Data entries:
────────────────────────────────────────
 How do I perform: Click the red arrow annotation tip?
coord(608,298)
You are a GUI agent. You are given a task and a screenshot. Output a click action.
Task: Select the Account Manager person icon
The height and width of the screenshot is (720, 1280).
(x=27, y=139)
────────────────────────────────────────
#### GIVEN REQUEST
Reproduce the material above line for line, with no changes.

#### RESULT OF THE EXERCISE
 How do I perform: Click the red arrow annotation tip?
coord(608,298)
You are a GUI agent. You are given a task and a screenshot. Output a click action.
Task: Select the Account Manager person icon
The height and width of the screenshot is (720, 1280).
(x=27, y=139)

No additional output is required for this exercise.